-------- Exercise material --------

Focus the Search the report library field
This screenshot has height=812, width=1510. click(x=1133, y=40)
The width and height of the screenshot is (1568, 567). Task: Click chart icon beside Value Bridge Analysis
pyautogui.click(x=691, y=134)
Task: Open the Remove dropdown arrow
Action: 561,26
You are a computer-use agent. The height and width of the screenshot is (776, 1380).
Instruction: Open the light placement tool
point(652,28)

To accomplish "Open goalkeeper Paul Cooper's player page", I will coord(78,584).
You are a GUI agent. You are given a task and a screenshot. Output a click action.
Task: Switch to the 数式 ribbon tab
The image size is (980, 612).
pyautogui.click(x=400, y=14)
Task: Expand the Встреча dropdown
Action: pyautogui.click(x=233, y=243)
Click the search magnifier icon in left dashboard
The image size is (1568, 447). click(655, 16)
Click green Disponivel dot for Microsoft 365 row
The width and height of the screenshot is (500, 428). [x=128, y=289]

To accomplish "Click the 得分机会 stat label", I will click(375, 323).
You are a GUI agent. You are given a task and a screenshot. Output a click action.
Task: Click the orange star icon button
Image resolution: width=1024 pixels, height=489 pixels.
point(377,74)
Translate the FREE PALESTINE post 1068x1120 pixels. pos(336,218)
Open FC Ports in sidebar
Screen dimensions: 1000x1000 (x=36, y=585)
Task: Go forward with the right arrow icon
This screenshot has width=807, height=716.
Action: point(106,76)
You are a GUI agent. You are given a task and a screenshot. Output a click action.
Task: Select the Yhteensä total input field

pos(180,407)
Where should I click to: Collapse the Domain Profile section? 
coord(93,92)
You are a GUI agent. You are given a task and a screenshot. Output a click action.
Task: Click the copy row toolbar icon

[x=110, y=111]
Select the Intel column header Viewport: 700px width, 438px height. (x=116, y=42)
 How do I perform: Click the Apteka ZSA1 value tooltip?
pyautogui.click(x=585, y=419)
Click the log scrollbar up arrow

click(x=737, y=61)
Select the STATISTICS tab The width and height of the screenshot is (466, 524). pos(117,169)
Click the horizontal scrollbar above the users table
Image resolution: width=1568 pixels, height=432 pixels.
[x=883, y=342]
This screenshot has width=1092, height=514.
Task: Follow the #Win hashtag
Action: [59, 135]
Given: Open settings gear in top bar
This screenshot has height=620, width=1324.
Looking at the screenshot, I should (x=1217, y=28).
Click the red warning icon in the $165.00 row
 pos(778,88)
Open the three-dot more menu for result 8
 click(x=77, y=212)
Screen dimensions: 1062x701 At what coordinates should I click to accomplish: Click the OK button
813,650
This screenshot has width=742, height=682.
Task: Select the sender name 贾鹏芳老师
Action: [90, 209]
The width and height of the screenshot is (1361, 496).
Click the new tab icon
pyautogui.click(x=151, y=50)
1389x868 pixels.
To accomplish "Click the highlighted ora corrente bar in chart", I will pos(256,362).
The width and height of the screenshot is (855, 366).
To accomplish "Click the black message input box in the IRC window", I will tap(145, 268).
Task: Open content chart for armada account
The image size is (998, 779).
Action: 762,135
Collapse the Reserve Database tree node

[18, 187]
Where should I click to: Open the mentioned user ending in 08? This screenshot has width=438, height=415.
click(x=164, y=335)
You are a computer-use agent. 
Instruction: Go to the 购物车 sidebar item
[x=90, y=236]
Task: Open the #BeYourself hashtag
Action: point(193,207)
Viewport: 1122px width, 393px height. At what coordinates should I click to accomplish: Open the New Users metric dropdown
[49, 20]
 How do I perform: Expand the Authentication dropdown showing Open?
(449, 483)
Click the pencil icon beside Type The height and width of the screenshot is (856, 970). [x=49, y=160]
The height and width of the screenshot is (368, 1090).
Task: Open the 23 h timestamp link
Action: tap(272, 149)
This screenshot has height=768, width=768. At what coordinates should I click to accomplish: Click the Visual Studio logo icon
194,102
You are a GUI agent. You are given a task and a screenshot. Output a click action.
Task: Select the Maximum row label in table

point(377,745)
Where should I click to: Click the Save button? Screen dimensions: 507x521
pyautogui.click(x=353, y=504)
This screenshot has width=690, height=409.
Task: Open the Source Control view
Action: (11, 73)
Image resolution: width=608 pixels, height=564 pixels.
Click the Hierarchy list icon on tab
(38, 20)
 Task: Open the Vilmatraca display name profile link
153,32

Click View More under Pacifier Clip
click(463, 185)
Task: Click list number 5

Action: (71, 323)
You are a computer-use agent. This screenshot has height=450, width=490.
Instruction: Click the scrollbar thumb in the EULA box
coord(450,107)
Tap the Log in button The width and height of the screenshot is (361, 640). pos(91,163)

--------

**Task prompt**
The answer is the records above restated word for word from their opening line through the line that holds "Translate the FREE", both included, and nothing else.

**Answer area**
Focus the Search the report library field
This screenshot has height=812, width=1510. click(x=1133, y=40)
The width and height of the screenshot is (1568, 567). Task: Click chart icon beside Value Bridge Analysis
pyautogui.click(x=691, y=134)
Task: Open the Remove dropdown arrow
Action: 561,26
You are a computer-use agent. The height and width of the screenshot is (776, 1380).
Instruction: Open the light placement tool
point(652,28)

To accomplish "Open goalkeeper Paul Cooper's player page", I will coord(78,584).
You are a GUI agent. You are given a task and a screenshot. Output a click action.
Task: Switch to the 数式 ribbon tab
The image size is (980, 612).
pyautogui.click(x=400, y=14)
Task: Expand the Встреча dropdown
Action: pyautogui.click(x=233, y=243)
Click the search magnifier icon in left dashboard
The image size is (1568, 447). click(655, 16)
Click green Disponivel dot for Microsoft 365 row
The width and height of the screenshot is (500, 428). [x=128, y=289]

To accomplish "Click the 得分机会 stat label", I will click(375, 323).
You are a GUI agent. You are given a task and a screenshot. Output a click action.
Task: Click the orange star icon button
Image resolution: width=1024 pixels, height=489 pixels.
point(377,74)
Translate the FREE PALESTINE post 1068x1120 pixels. pos(336,218)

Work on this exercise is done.